### DATA FOR ANALYSIS
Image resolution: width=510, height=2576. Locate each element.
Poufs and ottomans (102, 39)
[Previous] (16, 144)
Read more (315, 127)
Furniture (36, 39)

### TASK BRIEF
Give back the full listing exactly as it stands above.

### RESPONSE AREA
Image resolution: width=510, height=2576. Locate each element.
Poufs and ottomans (102, 39)
[Previous] (16, 144)
Read more (315, 127)
Furniture (36, 39)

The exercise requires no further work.